LOS ANGELES - Dr. Rochelle Walensky, director of the U.S. Centers for Disease Control and Prevention, said the next two months are critical for the nation to prevent a possible next wave of COVID-19.
"There is so much that's critical riding on the next two months," Walensky said, speaking at a National League of Cities virtual conference on Monday. "How quickly we will vaccinate versus whether we will have another surge really relies on what happens in March and April."
Walensky’s concern comes as the White House announced it will make an additional 900,000 doses of Pfizer and Moderna vaccines available to states and pharmacy partners this week.
White House press secretary Jen Psaki announced that states and territories will receive 15.8 million doses of the two-shot vaccines, up from 15.2 million last week. Another 2.7 million doses will be distributed through the federal pharmacy program this week.
Last week, President Joe Biden directed the pharmacy program to prioritize teachers and childcare workers. Psaki said the U.S. is now delivering an average of 2.17 million doses per day.
Biden has made vaccinating most of the country as soon as possible a priority in his administration.
Some lawmakers and health experts have urged that the U.S. needs to temporarily shift to a single-dose regimen for all COVID-19 vaccines so that doses are made more easily available to the general public.
Acting Health and Human Services Secretary Norris Cochran along with seven physician members of Congress wrote in a March 2 letter urging the department to "consider issuing a revised emergency use authorization as soon as possible" that might lead to single-dose use of the Pfizer and Moderna vaccines."
Citing various challenges in distributing COVID-19 vaccines to Americans, lawmakers say that some evidence supports the fact that the first dose of the Pfizer and Moderna vaccine appears to offer enough protection against the virus.
"Recent and re-examined data has demonstrated that both the Pfizer-BioNTech and Moderna COVID19 mRNA vaccines appear highly effective after only one dose to critical clinical endpoints, including transmission, hospitalization, severe disease, and mortality, relative to the two-dose regime currently authorized," the letter reads.
"As you know, vaccine distribution and administration has been met with challenges across the country," the letter continues. "Evaluating all available clinical data now would allow states to more widely administer a single dose of both the Pfizer-BioNTech and Moderna mRNA vaccines until all vulnerable and essential populations are inoculated, and more vaccine doses become available."
More than 60 million people, or 18.1% of the U.S. population, have received at least one dose of a coronavirus vaccine, according to the CDC. Some 31.2 million people have completed their vaccination with two doses, or 9.4% of the population.
According to data from Johns Hopkins University, the seven-day rolling average for daily new cases in the U.S. decreased over the past two weeks, going from 66,162.4 on Feb. 21 to 57,971.5 on Sunday.
The race to vaccinate the majority of Americans comes as medical experts continue to sound the alarm on the possibility of a coming COVID-19 surge involving one of the many viral mutations that have been identified across the globe.
A more contagious and possibly more deadly variant that was first identified in Britain has been found in at least 42 states. Other variants first detected in South Africa and Brazil have been reported across the U.S. in low numbers. The South Africa mutation is especially worrisome because of evidence it may diminish the effectiveness of the vaccines.
With some U.S. states, like Texas, dropping mandates to stop the spread of COVID-19 as more and more residents get vaccinated, medical experts are warning that these reopenings are premature and could lead to another deadly surge.
Scientists widely agree that the U.S. simply doesn’t have enough of a handle on the variants to roll back public health measures and is at risk of fumbling yet another phase of the pandemic after letting the virus rage through the country over the last year and kill nearly 500,000 people.
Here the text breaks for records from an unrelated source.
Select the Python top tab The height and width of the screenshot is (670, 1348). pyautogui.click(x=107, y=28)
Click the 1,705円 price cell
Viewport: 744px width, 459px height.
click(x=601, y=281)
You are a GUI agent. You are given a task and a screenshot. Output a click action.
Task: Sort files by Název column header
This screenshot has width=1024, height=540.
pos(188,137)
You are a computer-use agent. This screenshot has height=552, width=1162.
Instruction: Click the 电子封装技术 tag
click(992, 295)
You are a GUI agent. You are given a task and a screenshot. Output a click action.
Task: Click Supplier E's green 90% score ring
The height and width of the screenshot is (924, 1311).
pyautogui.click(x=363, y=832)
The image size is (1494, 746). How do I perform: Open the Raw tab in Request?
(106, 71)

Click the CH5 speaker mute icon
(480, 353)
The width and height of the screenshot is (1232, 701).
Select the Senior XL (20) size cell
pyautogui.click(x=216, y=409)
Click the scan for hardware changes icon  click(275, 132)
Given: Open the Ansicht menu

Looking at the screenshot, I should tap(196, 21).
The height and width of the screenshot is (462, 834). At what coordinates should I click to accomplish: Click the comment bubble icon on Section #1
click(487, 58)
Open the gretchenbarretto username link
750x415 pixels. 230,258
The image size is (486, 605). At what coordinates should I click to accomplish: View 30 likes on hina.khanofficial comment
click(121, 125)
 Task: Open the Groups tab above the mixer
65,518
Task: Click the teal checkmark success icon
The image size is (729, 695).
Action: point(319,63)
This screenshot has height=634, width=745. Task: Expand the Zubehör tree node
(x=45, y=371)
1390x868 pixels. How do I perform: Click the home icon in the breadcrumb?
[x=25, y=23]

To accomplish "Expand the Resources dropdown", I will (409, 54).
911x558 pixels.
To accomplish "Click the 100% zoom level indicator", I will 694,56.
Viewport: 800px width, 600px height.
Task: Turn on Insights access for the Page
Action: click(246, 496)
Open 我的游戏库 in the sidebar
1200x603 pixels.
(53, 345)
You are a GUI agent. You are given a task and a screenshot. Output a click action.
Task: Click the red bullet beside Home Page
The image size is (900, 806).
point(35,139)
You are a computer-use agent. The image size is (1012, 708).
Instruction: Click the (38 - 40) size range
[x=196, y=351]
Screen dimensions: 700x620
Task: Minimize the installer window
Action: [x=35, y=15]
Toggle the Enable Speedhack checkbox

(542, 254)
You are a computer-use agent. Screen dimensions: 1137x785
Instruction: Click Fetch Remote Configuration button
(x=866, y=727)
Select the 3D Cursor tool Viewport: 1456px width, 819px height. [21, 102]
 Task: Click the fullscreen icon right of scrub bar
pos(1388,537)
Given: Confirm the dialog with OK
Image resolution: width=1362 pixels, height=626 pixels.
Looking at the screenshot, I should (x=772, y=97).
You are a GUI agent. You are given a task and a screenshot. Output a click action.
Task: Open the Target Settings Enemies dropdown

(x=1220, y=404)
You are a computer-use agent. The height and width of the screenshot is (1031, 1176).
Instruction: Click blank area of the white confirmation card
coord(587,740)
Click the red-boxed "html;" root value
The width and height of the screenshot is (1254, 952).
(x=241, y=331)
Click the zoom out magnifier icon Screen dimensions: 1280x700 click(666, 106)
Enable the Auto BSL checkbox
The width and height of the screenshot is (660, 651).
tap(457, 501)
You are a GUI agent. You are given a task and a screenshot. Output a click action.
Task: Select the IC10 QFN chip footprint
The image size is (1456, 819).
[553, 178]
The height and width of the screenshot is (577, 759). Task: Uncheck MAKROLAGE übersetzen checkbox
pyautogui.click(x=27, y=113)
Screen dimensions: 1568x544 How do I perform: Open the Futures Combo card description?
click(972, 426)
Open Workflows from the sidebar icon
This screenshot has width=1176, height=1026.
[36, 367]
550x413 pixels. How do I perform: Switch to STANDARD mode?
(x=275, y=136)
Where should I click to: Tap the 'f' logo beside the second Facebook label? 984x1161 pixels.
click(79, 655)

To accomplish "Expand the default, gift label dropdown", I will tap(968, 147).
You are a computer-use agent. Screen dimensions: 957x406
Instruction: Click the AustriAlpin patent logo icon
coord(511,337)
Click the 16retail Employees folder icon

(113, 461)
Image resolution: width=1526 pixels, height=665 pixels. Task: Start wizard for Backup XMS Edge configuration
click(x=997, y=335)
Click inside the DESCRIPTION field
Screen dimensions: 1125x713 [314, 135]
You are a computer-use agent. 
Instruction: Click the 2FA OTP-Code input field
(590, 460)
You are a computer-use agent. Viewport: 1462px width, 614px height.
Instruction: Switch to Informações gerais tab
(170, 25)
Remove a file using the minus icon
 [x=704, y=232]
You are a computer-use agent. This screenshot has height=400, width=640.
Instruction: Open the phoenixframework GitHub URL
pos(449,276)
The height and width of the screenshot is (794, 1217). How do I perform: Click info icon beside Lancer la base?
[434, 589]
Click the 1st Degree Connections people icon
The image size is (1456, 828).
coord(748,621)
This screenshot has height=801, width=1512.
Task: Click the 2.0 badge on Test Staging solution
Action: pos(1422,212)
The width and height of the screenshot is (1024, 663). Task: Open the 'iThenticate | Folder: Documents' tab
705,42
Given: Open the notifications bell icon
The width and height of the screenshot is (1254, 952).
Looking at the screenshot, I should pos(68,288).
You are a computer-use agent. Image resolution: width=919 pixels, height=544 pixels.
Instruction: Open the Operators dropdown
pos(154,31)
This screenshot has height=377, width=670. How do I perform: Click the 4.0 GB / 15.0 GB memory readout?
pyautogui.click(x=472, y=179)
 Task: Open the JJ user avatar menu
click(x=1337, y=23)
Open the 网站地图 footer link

"Now is not the time to fully open up," said Karthik Gangavarapu, a researcher at Scripps Research Institute whose team works closely with San Diego health officials to watch for mutant versions of the coronavirus. "We need to still be vigilant."
The problem, as experts see it, is that the U.S. has been slow to ramp up a rigorous genetic surveillance system for tracking the variants’ spread and measuring how much of a foothold they have gained here.
"The fact of the matter is we’re kind of in the dark," said Dr. Diane Griffin, who studies infectious diseases at Johns Hopkins. She said the variants are "probably widespread even if we don’t know it."
"We’re chasing a moving target. It’s changing a little too fast for comfort," said Dr. Lucio Miele a geneticist at LSU Health Sciences in New Orleans. "We need to be proactive. We’re not invulnerable."
Detecting variants and knowing where and how widely they are spreading could be critical to preventing another deadly wave of COVID-19 like the one that overwhelmed hospitals this winter.
The Associated Press contributed to this story.